Abstract:
Quran is the sacred book of Muslims and a source of guidance for them. It discusses topics
related to religion and worldly affairs by which Quranic verses can be categorized. Some
topics in the Quran have been talked about a lot whereas some have not been discussed very
much, therefore the dataset has imbalance. Hence, first the data is balanced by creating
synthetic samples of minority class. There are several verses that use same words to depict
different concepts whereas some of the verses use different words to depict similar meaning.

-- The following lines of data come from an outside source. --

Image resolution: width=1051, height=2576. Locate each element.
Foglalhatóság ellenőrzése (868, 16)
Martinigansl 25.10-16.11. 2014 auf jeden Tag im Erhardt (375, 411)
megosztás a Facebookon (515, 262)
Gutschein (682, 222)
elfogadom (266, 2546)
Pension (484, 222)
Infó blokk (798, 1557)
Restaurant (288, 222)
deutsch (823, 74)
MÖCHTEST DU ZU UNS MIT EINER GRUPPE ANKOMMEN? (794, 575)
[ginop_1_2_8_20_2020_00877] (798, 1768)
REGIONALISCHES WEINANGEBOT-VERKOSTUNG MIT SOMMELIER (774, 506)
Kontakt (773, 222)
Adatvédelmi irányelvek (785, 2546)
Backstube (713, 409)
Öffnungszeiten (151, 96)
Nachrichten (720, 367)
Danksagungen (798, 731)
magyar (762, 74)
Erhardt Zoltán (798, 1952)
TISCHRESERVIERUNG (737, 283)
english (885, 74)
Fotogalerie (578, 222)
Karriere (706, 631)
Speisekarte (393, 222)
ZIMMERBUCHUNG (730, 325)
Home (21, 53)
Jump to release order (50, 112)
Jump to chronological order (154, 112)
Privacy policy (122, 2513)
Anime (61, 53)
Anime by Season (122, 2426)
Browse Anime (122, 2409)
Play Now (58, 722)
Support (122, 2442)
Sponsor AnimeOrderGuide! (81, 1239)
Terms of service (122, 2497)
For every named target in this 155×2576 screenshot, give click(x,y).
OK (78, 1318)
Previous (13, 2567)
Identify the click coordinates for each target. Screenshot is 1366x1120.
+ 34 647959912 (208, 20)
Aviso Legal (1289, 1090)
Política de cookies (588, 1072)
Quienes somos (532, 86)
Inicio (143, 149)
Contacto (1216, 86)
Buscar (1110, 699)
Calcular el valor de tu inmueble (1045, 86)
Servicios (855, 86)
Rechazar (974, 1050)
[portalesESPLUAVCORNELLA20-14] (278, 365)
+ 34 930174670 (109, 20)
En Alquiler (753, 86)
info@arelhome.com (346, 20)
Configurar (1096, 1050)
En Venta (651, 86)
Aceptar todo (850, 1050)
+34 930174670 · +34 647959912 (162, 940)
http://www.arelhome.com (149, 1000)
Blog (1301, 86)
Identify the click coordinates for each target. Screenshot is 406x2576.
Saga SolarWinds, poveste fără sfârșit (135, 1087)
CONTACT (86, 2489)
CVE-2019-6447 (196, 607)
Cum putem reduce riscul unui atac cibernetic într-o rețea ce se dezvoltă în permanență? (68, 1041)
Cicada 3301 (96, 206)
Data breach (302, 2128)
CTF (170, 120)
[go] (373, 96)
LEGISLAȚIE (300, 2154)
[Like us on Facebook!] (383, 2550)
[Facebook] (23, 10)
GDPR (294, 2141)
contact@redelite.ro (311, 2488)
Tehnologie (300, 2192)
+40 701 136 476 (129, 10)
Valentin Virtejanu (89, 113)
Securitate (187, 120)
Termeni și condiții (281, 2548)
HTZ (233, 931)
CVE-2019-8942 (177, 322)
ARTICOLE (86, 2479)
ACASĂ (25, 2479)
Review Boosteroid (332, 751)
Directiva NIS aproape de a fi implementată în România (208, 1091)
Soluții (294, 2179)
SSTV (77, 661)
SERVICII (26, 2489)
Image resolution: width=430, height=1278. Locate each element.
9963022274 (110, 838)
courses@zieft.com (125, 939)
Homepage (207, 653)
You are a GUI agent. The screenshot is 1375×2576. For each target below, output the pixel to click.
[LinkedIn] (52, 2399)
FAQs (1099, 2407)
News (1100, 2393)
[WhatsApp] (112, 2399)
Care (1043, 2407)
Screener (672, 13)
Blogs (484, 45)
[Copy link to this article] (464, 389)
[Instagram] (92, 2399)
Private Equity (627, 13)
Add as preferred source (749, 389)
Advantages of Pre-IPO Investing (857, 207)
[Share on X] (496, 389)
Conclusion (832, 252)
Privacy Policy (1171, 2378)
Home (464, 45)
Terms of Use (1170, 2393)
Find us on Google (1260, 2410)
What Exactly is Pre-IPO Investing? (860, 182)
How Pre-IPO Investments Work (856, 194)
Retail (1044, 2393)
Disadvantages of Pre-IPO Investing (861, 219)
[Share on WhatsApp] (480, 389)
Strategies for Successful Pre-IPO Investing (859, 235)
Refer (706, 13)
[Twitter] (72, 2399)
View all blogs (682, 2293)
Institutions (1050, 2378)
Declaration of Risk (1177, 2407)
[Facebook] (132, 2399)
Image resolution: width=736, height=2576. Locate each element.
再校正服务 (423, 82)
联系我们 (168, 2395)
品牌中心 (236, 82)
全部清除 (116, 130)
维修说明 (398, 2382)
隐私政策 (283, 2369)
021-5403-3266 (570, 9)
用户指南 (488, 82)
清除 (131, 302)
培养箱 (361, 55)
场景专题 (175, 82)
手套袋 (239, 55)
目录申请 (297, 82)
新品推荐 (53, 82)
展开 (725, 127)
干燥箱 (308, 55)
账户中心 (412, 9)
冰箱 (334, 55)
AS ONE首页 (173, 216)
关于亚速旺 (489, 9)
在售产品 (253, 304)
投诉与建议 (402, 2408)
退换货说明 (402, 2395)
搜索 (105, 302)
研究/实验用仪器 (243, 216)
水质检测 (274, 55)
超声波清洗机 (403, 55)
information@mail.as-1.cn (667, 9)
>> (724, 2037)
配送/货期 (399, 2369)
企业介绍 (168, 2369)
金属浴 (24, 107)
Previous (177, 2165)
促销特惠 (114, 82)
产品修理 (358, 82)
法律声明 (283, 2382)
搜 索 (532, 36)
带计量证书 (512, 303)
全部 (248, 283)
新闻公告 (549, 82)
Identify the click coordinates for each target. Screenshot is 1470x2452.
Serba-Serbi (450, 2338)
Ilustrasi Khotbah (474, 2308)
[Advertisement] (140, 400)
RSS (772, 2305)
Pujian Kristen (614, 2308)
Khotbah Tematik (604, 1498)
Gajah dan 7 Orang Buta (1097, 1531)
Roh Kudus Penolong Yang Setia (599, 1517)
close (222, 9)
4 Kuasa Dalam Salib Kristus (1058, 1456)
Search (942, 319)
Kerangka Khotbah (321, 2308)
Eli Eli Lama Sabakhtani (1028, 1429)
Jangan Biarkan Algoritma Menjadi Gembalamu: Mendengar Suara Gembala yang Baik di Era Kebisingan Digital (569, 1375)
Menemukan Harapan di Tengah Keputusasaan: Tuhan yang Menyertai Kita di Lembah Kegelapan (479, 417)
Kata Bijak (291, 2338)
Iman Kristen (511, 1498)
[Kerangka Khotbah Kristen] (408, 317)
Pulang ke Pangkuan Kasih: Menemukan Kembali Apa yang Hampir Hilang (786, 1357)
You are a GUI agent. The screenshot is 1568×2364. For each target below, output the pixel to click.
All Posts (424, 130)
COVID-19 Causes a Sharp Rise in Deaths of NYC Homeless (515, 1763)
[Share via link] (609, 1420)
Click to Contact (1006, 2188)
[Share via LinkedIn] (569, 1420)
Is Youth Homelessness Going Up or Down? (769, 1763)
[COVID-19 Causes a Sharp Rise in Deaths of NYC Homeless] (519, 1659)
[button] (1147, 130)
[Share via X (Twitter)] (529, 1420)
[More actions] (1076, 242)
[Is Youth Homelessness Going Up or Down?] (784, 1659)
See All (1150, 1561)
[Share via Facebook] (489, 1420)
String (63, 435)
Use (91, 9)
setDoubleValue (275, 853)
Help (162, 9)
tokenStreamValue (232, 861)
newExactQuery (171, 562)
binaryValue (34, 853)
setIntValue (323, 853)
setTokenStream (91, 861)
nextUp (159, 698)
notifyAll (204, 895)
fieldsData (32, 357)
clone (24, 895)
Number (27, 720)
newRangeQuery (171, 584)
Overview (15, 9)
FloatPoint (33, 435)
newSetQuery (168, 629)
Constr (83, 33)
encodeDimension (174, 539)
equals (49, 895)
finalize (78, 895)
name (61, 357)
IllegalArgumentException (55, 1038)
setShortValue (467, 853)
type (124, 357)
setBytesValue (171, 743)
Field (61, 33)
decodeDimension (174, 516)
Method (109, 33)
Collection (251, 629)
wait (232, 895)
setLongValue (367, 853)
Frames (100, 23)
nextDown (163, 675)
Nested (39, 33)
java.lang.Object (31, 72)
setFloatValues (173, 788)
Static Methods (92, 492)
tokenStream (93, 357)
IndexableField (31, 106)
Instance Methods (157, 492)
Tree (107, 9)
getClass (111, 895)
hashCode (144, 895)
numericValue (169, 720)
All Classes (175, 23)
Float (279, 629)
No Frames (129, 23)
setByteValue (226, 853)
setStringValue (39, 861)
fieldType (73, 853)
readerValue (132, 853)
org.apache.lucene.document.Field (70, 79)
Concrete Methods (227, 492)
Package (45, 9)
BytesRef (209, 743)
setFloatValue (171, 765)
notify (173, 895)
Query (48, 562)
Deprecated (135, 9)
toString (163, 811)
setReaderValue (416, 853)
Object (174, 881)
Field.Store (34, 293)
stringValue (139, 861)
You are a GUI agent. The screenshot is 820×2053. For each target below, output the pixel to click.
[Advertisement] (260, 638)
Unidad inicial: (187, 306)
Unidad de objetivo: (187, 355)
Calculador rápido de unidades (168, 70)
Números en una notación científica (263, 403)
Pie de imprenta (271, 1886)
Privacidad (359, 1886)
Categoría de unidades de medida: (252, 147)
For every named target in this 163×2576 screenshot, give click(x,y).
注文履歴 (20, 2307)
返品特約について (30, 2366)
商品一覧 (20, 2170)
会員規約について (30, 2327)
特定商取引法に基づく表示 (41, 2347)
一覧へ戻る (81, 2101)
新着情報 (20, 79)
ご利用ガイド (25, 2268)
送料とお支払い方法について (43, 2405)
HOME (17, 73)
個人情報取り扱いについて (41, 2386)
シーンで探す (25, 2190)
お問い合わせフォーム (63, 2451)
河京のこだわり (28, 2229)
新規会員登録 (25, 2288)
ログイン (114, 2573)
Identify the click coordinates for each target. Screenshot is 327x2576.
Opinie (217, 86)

Thus it is important to classify them on the basis of their context. Previously Tafsir and
Hadith data has been used to better understand the context which makes the classification
of Quranic verses dependent on additional corpora. Other techniques like Word2Vec and
GloVe word embedding have also been used which have the limitation of ignoring rare
words and position of the words, during classification. This study aims to classify the verses
according to their topics by considering the context of words using Bidirectional Encoder
Representation from Transformers (BERT). While creating representations of a word, BERT
reads all its neighboring words and assigns representations accordingly. It creates 3-
dimensional word embedding and assigns 768 representations to each token. Furthermore,
to ensure that the classifier remembers the most important part of the input sequence, deep
learning classifiers with Long Short-Term Memory (LSTM) and Gated Recurrent Unit
(GRU) are used for classification. As the BERT cased and uncased word embeddings of the
text data are created, they are fed to 3 Neural Network (NN) models i.e. NN with LSTM
which achieved F1-scores of 0.87 for uncased and 0.86 for cased embedding, NN with GRU
which achieved F1-scores of 0.91 for uncased and 0.90 for cased embedding, and fine-tuned
BERT model which achieved F1-scores of 0.93 for both base-uncased and base-cased.